Big investment partners claim billions of dollars just disappeared when Lehman filed for bankruptcy
The Lehman Brothers bankruptcy is quickly becoming one giant mess.
Scores of hedge funds that had hundreds of millions in cash and other securities parked with Lehman's prime brokerage operation in London have had their accounts frozen. A number of these hedge funds have filed formal objections with the bankruptcy court, and at least one fund, New York's Bay Harbour Management, is mounting a legal challenge to the court's hastily approved sale of Lehman's brokerage arm to Barclays Capital.
Now an even more troubling scenario is arising: legal disputes stemming from the estimated $1 trillion in derivatives transactions that Lehman had entered into on behalf of itself and some of its customers. Already, at least three lawsuits have been filed, alleging that nearly $600 million in collateral posted by some of Lehman's trading partners in derivatives transactions hasn't been returned and is in jeopardy of disappearing as the bankruptcy process unfolds.
To date, the most publicly aggrieved of Lehman's trading partners is Bank of America (BAC), which at one time was considering buying Lehman as the investment firm was lurching toward bankruptcy. The Charlotte (N.C.) lender is seeking to recover nearly $500 million the bank posted as collateral to "support derivative transactions between BofA and the respective Lehman entities," according to a lawsuit filed in New York State Supreme Court.
Dispute over Collateral Could Grow
The suit alleges that two Lehman employees told a Bank of America official that the assets were "frozen" because Lehman's holding company filed for bankruptcy on Sept. 15. But the entities with which Bank of America was trading were not part of the bankruptcy, the suit says. In fact, Lehman was selling its brokerage business to Barclays Capital at the same time. The Sept. 26 complaint describes numerous attempts by BofA to persuade Lehman officials to unfreeze the funds, but each time the bank was rebuffed. In one e-mail exchange, a Lehman employee says: "All activity has been suspended until further notice. Since everything is frozen, we cannot return the remaining collateral at this time."
BofA contends that Lehman "has wrongfully refused" to return the collateral and is violating its agreement as a trading partner. A hearing in the case has been scheduled for Oct. 6, in Manhattan. Similar suits over collateral on derivatives trades have also been filed in the same court by Nomura Global Financial Products and Aeterno Master Fund.

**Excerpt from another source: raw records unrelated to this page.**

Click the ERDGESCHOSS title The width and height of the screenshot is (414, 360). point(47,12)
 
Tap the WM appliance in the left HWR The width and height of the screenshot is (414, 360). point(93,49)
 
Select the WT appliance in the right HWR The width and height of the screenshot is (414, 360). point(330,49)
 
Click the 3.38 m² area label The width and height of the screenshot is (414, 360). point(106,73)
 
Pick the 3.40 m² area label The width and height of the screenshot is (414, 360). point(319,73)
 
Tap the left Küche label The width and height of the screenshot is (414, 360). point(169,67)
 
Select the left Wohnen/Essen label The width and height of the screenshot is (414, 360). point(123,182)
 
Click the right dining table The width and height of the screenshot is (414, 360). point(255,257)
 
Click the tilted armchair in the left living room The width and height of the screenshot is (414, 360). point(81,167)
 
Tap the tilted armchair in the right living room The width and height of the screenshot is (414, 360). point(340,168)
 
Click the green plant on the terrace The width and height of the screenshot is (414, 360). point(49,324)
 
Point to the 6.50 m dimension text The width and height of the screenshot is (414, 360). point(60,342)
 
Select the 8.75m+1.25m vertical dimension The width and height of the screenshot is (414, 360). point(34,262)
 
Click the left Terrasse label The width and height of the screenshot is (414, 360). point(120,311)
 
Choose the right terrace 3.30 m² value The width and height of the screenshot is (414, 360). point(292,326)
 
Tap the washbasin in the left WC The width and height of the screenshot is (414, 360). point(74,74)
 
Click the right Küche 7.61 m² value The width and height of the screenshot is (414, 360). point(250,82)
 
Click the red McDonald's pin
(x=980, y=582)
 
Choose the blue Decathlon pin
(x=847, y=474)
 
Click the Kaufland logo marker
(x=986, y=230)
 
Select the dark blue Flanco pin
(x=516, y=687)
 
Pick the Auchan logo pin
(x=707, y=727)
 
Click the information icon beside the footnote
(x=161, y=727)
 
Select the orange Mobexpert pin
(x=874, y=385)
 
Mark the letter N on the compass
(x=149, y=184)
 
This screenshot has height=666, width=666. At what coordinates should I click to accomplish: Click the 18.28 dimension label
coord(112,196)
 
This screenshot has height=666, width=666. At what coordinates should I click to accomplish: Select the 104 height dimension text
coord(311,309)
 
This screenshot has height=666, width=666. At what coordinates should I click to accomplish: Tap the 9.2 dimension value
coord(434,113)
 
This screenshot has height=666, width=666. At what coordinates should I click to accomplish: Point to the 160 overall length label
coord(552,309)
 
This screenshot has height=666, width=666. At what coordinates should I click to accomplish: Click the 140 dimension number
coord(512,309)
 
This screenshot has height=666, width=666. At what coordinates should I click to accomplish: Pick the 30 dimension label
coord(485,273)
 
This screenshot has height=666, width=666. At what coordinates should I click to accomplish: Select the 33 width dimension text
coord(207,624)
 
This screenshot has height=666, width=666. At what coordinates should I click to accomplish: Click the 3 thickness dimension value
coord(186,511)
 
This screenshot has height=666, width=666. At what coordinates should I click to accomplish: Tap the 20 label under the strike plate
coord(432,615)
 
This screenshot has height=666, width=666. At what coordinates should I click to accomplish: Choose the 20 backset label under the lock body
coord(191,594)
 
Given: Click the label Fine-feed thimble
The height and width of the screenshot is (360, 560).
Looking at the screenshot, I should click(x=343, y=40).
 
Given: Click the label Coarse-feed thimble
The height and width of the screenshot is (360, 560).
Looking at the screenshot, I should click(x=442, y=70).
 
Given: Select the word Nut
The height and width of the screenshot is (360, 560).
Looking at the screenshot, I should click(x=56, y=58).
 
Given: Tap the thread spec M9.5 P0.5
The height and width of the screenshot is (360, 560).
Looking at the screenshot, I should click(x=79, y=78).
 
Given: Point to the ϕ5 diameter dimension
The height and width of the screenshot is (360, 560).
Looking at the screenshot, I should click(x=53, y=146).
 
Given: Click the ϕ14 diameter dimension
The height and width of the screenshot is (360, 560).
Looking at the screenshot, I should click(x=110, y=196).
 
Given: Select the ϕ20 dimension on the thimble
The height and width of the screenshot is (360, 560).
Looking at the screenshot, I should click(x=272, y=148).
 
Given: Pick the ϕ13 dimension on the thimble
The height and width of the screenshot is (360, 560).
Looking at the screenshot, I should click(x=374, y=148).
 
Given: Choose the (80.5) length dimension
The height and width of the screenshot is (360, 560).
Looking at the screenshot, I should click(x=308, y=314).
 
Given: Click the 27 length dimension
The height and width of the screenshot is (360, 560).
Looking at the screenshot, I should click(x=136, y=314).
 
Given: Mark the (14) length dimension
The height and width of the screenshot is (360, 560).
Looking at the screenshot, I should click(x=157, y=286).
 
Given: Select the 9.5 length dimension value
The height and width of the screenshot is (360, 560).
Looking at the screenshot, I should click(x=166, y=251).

Lehman Brothers declined to comment on Oct. 2.
The disputes could be the first of many since it's not uncommon for derivatives transactions to be part of a tangled web, in which one trading partner is on the hook to make payments to other trading partners. A derivative is a sophisticated contractual agreement that is dependent on the performance of an underlying index or security, such as a bond or stock.
The dispute between BofA and Lehman appears to stem from the fateful decision by Lehman officials in New York to transfer $8 billion in cash from the firm's London offices on the eve of the bankruptcy filing. The $8 billion cash and securities left Lehman's London offices with no money to pay employees or to provide cash to hedge funds that used the firm's overseas prime brokerage operations. The $8 billion cash sweep was disclosed in an affidavit by an official of PricewaterhouseCoopers, the court-appointed administrators of the London unit.
Hedge Funds May Be Forced to Shut Down
The list of hedge funds entangled in the Lehman bankruptcy keeps growing. Besides Bay Harbour, hedge funds caught up in the massive cash transfer include GLG Partners (GLG), Newport Global Opportunities Fund, Amber Capital, and Harbinger Capital Partners.
Texas-based Newport Global Advisors, a nearly $700 million fund with close ties to private equity giant Providence Equity Partners, got squeezed when Lehman officials apparently failed to comply with the fund's request to move all its assets to Credit Suisse Group (CS). Newport, which used Lehman as a prime broker, notified Lehman on Sept. 10 to "transfer assets held by" Lehman's London affiliate to Credit Suisse. Newport executives had believed the transfer was completed and were shocked to learn the assets were never moved before Lehman filed for bankruptcy. Now Newport's assets are frozen in the wake of the $8 billion transfer. In court papers, Newport says that, "if these assets are not located and recovered immediately, there is the very real specter of serious and irreparable harm to not only the funds, but also to their respective investors."
The trouble is, there are now a lot of questions about what happened to that $8 billion. It does not appear that $8 billion in cash and securities was ever part of the deal that enabled Barclays to buy Lehman's New York operation. Trading partners like BofA and hedge funds like Newport that had money parked with Lehman are now worrying they may never get their assets back. There's growing concern that some hedge funds may be forced to shut down if they can't get their funds unfrozen soon.
It's looking to some people like Lehman, contrary to the conventional wisdom, may have been too big to fail after all. Whatever the ultimate damage turns out to be, there's already been a huge loss of trust. Bank of America and some big institutional investors have learned they were wrong to count on what was Wall Street's fourth-biggest investment bank to keep their collateral safe. And with revelations like these, confidence in the financial system will continue to erode.